Podemos não saber tudo sobre a actuação do presidente eleito, mas sabemos, por exemplo, o que pensa da crise: sempre apoiou as políticas destinadas à «estabilidade financeira» e defendeu o «ajustamento estrutural» (isto é, a «necessidade» de austeridade), limitando-se a criticar os seus «excessos», como o aumento da taxa social única (TSU), e a falta de medidas de crescimento. Sabemos também que defende«consensos de regime», por exemplo no sistema financeiro, no qual, como afirmou ao Jornal de Negócios, entende que «tem de se mexer com pinças» (21 de Dezembro de 2015), mas também na política europeia, orçamental ou na sustentabilidade da Segurança Social. Sabemos, portanto, que insiste em defender uma narrativa desmentida pela evolução económica e social dos últimos anos. Com efeito, ao contrário do que pensa Marcelo Rebelo de Sousa e a direita neoliberal, a austeridade ela própria, e não apenas os seus «excessos», impede o desenvolvimento e agrava todos os problemas – das desigualdades, pobreza, emigração e desemprego até ao défice e à dívida.

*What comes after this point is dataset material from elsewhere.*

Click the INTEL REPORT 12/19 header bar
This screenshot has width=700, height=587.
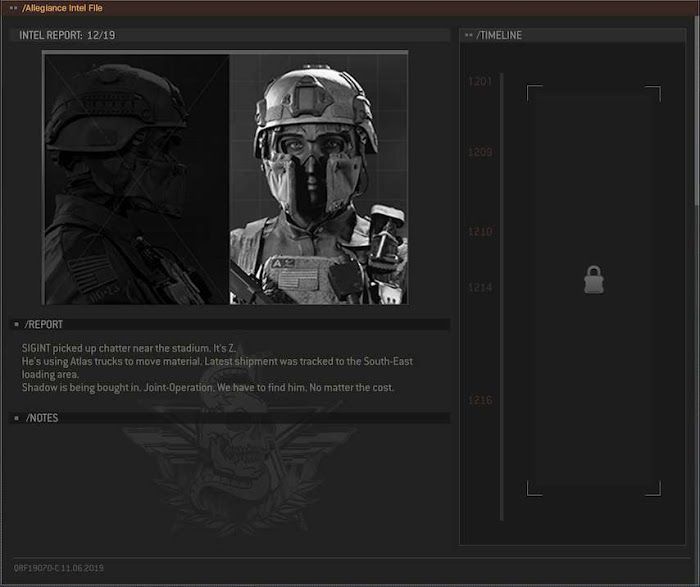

Este modelo de resposta à crise falhou, e em Portugal foi recusado nas urnas. Temos hoje, em consequência, um governo apoiado por uma maioria parlamentar que firmou acordos que, com detalhe e clareza, assumem uma reorientação política que corta com o «ajustamento estrutural», reverte medidas de austeridade, aposta na devolução dos rendimentos às famílias (salários e pensões) e na reposição de mínimos sociais, recompondo o peso relativo das componentes do produto interno bruto (PIB) e favorecendo o aumento do consumo de bens não duradouros. É por aqui que passam as possibilidades (certamente estreitas) de desenvolvimento, bem como pela alteração do padrão de especialização produtiva do país e pela reestruturação de uma dívida cada vez mais insustentável.

A eleição de Marcelo Rebelo de Sousa mostra o quanto a velha narrativa oficial da crise e das alternativas está ainda presente na sociedade portuguesa, mesmo que isso decorra do medo («não conseguiremos passar por mais cortes») e não de se acreditar que ela pode trazer crescimento. E mostra também o quanto o espaço mediático permanece dominado por esta narrativa, que continuará a ter em Belém alguém que, mesmo mais sorridente, a defende. Aliás, nada ouvimos ao presidente eleito durante os dias em que, após a apresentação do esboço de Orçamento de Estado para 2016 pelo governo, a Comissão Europeia, agências de notação e bancos internacionais e a generalidade da comunicação social portuguesa colocaram no banco dos réus, com uma violência inusitada, a orientação política sufragada. Perante o seu silêncio, e a coberto de juízos técnicos que mal escondiam as pressões para mais «ajustamentos estruturais», este spin político-mediático ressuscitador de políticas falhadas revela os receios, não de que as políticas alternativas falhem, mas de que sejam bem-sucedidas. Pior: que sejam contagiosas, numa União Europeia e num euro disfuncionais. Não é, por isso, de consensos nem de unanimismos que precisamos, mas de debate assente em pensamento e escolhas plurais. A política e a comunicação social têm de escolher qual será o seu papel nesta democracia ainda tão frágil.